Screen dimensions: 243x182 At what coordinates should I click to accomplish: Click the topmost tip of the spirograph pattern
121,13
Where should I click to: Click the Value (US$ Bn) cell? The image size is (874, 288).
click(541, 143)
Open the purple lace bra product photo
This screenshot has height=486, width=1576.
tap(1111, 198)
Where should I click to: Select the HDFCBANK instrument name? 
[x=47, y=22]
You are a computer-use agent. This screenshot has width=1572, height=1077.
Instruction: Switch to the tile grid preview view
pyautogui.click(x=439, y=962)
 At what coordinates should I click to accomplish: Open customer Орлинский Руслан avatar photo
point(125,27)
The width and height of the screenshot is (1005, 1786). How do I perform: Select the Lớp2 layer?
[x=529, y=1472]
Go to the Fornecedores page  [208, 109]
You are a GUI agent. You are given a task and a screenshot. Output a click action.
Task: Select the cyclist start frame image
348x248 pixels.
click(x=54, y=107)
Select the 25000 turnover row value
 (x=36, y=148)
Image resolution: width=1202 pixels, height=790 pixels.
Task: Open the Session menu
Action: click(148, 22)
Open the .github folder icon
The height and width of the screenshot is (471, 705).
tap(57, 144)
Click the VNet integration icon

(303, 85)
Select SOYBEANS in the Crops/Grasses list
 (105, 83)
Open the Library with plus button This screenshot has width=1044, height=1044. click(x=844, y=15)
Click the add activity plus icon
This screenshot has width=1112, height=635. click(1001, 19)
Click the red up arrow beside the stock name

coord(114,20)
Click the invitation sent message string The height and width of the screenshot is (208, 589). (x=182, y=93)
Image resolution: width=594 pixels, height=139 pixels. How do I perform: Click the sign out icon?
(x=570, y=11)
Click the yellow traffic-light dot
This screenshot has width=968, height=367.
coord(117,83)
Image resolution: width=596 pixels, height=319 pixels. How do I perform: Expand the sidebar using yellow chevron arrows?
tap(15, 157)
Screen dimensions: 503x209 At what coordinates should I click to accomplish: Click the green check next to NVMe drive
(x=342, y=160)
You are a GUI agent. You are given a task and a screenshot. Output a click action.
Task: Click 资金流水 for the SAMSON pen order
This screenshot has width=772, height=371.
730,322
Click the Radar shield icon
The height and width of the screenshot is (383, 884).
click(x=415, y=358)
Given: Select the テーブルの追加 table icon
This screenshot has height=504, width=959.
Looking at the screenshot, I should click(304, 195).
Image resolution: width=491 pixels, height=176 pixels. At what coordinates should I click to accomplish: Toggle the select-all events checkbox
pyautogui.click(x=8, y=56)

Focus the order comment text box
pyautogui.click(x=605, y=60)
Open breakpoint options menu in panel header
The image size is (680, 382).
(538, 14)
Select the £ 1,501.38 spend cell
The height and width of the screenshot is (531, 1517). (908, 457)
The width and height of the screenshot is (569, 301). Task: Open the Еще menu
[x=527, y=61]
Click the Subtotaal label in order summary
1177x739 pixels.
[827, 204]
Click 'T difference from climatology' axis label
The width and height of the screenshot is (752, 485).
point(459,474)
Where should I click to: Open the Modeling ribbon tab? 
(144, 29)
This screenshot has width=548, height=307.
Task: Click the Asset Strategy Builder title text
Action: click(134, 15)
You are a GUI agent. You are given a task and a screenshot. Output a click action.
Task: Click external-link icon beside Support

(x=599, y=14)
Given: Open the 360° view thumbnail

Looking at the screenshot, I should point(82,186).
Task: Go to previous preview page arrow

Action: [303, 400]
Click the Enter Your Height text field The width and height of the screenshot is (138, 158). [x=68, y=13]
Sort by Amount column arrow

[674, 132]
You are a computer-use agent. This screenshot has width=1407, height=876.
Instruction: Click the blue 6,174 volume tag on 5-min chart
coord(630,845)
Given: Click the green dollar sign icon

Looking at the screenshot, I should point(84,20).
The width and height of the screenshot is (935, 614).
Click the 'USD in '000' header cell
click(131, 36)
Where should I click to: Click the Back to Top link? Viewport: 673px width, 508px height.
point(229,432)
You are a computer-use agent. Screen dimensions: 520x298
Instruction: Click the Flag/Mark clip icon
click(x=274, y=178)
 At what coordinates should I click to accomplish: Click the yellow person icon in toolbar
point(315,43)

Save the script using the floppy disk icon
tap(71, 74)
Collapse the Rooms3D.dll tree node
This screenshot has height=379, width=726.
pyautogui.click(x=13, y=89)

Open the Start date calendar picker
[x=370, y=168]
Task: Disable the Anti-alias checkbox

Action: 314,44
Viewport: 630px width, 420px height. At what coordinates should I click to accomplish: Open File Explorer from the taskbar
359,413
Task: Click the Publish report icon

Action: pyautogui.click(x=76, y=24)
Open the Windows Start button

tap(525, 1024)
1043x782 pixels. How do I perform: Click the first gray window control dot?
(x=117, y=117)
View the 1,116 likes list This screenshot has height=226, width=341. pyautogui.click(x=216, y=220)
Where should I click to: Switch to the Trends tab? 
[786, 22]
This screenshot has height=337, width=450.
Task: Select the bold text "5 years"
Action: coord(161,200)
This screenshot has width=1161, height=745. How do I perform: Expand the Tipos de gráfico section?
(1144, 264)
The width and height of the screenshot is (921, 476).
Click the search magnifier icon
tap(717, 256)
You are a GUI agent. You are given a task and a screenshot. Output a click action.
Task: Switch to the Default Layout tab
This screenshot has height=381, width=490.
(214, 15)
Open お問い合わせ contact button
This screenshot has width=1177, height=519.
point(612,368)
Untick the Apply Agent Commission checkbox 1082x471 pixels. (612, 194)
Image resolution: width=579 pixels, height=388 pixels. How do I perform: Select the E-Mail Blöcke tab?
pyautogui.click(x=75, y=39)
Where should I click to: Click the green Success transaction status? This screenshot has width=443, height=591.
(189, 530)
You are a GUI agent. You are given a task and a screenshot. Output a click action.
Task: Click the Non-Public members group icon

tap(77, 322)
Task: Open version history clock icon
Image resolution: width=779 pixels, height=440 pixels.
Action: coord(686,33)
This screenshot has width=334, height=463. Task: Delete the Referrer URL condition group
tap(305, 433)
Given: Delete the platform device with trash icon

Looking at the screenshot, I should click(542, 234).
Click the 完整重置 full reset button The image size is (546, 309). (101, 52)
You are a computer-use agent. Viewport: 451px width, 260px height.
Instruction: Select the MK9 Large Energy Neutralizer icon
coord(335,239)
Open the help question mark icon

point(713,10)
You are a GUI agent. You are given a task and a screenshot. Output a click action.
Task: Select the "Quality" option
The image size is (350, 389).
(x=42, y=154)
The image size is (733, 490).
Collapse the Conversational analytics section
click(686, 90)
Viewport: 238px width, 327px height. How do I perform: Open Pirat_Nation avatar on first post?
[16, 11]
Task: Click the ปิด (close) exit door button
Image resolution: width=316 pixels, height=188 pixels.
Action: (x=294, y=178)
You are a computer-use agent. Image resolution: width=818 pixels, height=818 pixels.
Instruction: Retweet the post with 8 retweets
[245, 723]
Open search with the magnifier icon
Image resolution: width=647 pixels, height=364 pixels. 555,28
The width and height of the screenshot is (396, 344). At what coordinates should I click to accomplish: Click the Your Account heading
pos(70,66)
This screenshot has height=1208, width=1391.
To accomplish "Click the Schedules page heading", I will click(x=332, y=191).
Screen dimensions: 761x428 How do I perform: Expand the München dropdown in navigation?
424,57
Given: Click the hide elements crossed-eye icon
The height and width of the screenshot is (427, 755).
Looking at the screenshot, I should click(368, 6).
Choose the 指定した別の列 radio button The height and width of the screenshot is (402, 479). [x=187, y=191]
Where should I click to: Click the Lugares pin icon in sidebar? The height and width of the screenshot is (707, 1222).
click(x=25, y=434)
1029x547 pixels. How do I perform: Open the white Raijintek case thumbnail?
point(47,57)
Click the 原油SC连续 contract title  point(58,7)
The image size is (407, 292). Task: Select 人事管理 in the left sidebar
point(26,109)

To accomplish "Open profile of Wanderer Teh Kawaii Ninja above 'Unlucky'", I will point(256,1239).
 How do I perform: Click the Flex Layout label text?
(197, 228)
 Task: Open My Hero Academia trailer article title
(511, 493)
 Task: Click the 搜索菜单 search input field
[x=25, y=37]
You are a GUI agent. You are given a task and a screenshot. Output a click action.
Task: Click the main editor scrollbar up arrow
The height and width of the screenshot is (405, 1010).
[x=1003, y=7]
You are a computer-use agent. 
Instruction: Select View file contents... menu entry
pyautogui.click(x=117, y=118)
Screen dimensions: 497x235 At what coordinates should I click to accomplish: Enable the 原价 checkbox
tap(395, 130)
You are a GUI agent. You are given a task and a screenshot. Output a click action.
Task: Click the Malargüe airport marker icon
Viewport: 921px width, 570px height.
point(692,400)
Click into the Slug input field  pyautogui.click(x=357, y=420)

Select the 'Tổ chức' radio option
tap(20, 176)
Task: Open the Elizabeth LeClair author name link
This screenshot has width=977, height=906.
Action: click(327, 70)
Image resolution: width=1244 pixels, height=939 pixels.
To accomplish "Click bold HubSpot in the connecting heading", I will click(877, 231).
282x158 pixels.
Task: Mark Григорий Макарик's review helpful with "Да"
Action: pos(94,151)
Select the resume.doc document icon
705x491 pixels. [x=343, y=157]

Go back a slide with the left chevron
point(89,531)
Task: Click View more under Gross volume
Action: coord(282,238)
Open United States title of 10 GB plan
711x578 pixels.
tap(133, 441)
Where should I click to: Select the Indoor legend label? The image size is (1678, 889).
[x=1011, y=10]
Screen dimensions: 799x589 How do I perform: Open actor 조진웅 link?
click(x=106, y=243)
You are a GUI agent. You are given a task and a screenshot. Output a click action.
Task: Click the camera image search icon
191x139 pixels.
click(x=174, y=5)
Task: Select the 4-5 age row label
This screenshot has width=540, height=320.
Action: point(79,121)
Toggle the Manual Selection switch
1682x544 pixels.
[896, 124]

※ ※ ※

About this exercise => Begin at the line above that has "You are a computer-use agent. Image" and stop after the line that has "Given: Click the hide", copying each line exactly and adding nothing else.

Task result =>
You are a computer-use agent. Image resolution: width=818 pixels, height=818 pixels.
Instruction: Retweet the post with 8 retweets
[245, 723]
Open search with the magnifier icon
Image resolution: width=647 pixels, height=364 pixels. 555,28
The width and height of the screenshot is (396, 344). At what coordinates should I click to accomplish: Click the Your Account heading
pos(70,66)
This screenshot has height=1208, width=1391.
To accomplish "Click the Schedules page heading", I will click(x=332, y=191).
Screen dimensions: 761x428 How do I perform: Expand the München dropdown in navigation?
424,57
Given: Click the hide elements crossed-eye icon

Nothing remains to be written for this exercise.